TEXTO EXIBIDO:
Estabelecia o artigo 225 e seu Parágrafo Único, CP que a ação penal nos crimes contra a liberdade sexual era, em regra, pública condicionada à representação do ofendido. Excepcionalmente, no caso de vítimas menores de 18 anos ou vulneráveis a ação seria pública incondicionada. Na verdade, o dispositivo era elaborado com certa impropriedade, pois o “caput” dizia que ação seria pública condicionada para os crimes dos Capítulos I e II, abrangendo, portanto, os crimes sexuais contra vulnerável. Na verdade, a ação seria realmente condicionada somente nos casos do Capítulo I, ainda assim se a vítima não fosse menor de 18 anos e maior de 14, por força do Parágrafo Único do mesmo dispositivo. Já com relação ao Capítulo II, que trata dos crimes sexuais contra vulneráveis, a ação seria sempre e invariavelmente incondicionada, inexistindo a regra do “caput” na prática, sendo a vítima menor de 14 anos, enferma ou débil mental sem discernimento ou pessoa que, por qualquer outra causa, não pudesse ofertar resistência.

Portanto, para as vítimas maiores e capazes, a ação penal nos Crimes do Capítulo I seria pública condicionada à representação, havendo respeito à deliberação do ofendido, tendo em vista que os delitos sexuais envolvem questões de foro íntimo nas quais o Estado não deve se imiscuir unilateral e arbitrariamente.

Ocorre que com o advento da Lei 13.718/18 o Parágrafo Único do artigo 225, CP foi revogado, sendo dada nova redação ao “caput”, determinando que a ação penal nos crimes previstos nos Capítulos I e II do Título VI do Código Penal Brasileiro será sempre e invariavelmente pública incondicionada.

Em que pese a alegação de que muitas vezes as vítimas podem ser coagidas a não representar, fato é que essa ingerência na decisão de uma pessoa maior e capaz (homem ou mulher), a respeito de práticas criminais que invadem uma seara por demais íntima, não nos parece o melhor caminho, mas sim a representação legal de uma cegueira punitivista que acaba prejudicando interesses das próprias vítimas, mediante a adoção de uma postura paternalista injustificada.

Trata-se, de acordo com Feinberg, de uma espécie de “Paternalismo Legal” que seria “censurável” porque trata adultos capazes como se fossem pessoas incapazes, forçando-os “a agir ou deixar de agir de certa maneira”, o que constitui uma violação “à autodeterminação e autonomia de vontade de seres competentes”. 32

Neste sentido:

“Neste ponto pensamos que andou mal o legislador e, ao aparentemente ampliar a proteção da vítima (maior e capaz), o que fez foi menosprezar sua capacidade de decisão, escolha e conveniência. A exigência de representação para vítimas maiores e capazes, por ser um ato sem formalidade ou complexidade, assegurava à vítima o direito de autorizar ou não a persecução penal. Era uma condição de procedibilidade que denotava respeito ao seu poder decisório, importante neste tipo de delito, em que a violência afeta diretamente a intimidade e a privacidade, além da liberdade sexual”. 33

No mesmo diapasão, com acerto, se manifesta Gilaberte Freitas:

“Cuida-se de lamentável concessão do legislador a protestos punitivistas que bradam pela pena e esquecem-se que, nos crimes sexuais, existe uma vítima que precisa ser preservada. Com a nova disciplina, a pessoa violentada não mais poderá procurar a autopreservação, contornando os processos de vitimização secundária e terciária, mas obrigatoriamente será submetida a eles.

INFORMAÇÕES EXIBIDAS:
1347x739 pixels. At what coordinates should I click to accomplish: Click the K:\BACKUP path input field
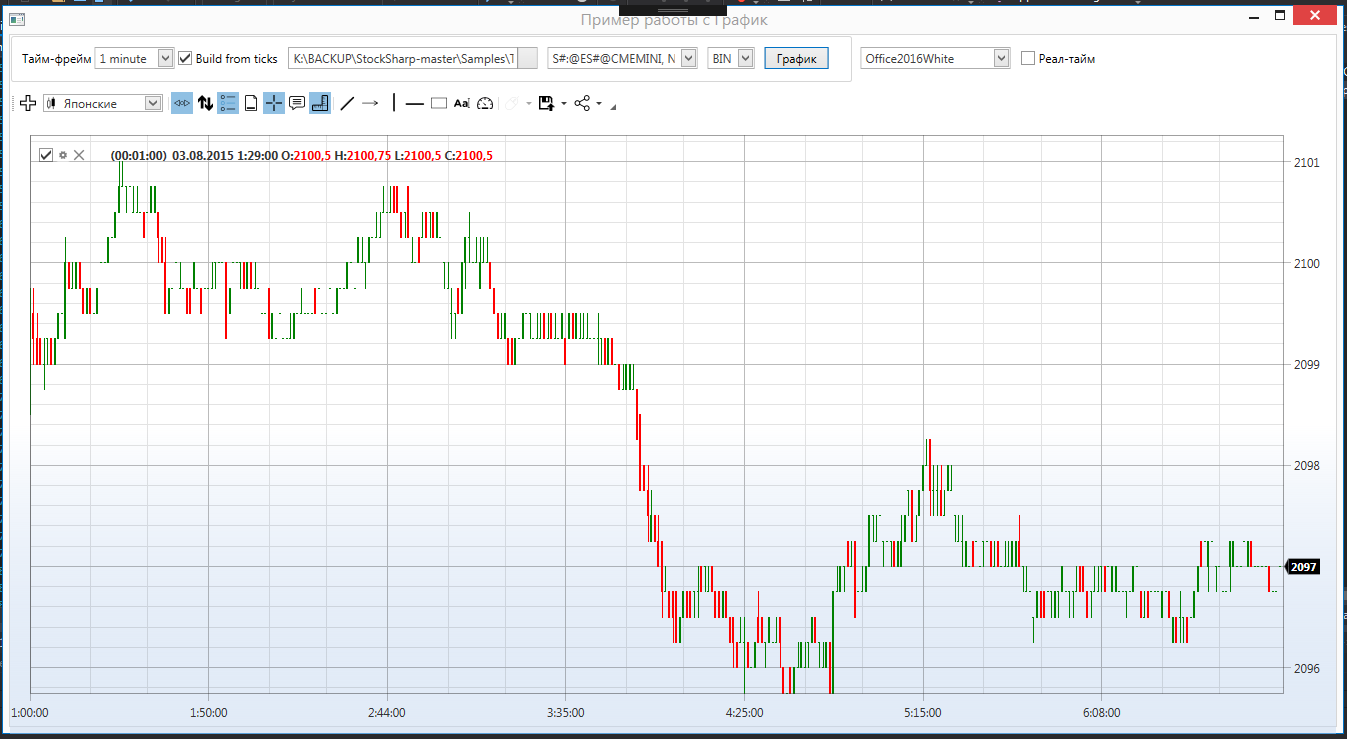403,59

SUAS TAREFAS:
1/ Imprima, do texto sobre a ação penal nos crimes sexuais, tudo o que vai de "No mesmo diapasão, com" até "submetida a eles.".
2/ Passe para o inglês a seguinte frase do texto sobre a ação penal nos crimes sexuais: "Excepcionalmente, no caso de vítimas menores de 18 anos ou vulneráveis a ação seria pública incondicionada."

RESPOSTAS POR TAREFA:
1/
No mesmo diapasão, com acerto, se manifesta Gilaberte Freitas:

“Cuida-se de lamentável concessão do legislador a protestos punitivistas que bradam pela pena e esquecem-se que, nos crimes sexuais, existe uma vítima que precisa ser preservada. Com a nova disciplina, a pessoa violentada não mais poderá procurar a autopreservação, contornando os processos de vitimização secundária e terciária, mas obrigatoriamente será submetida a eles.

2/ Exceptionally, in the case of victims under 18 years of age or vulnerable victims, the action would be public and unconditional.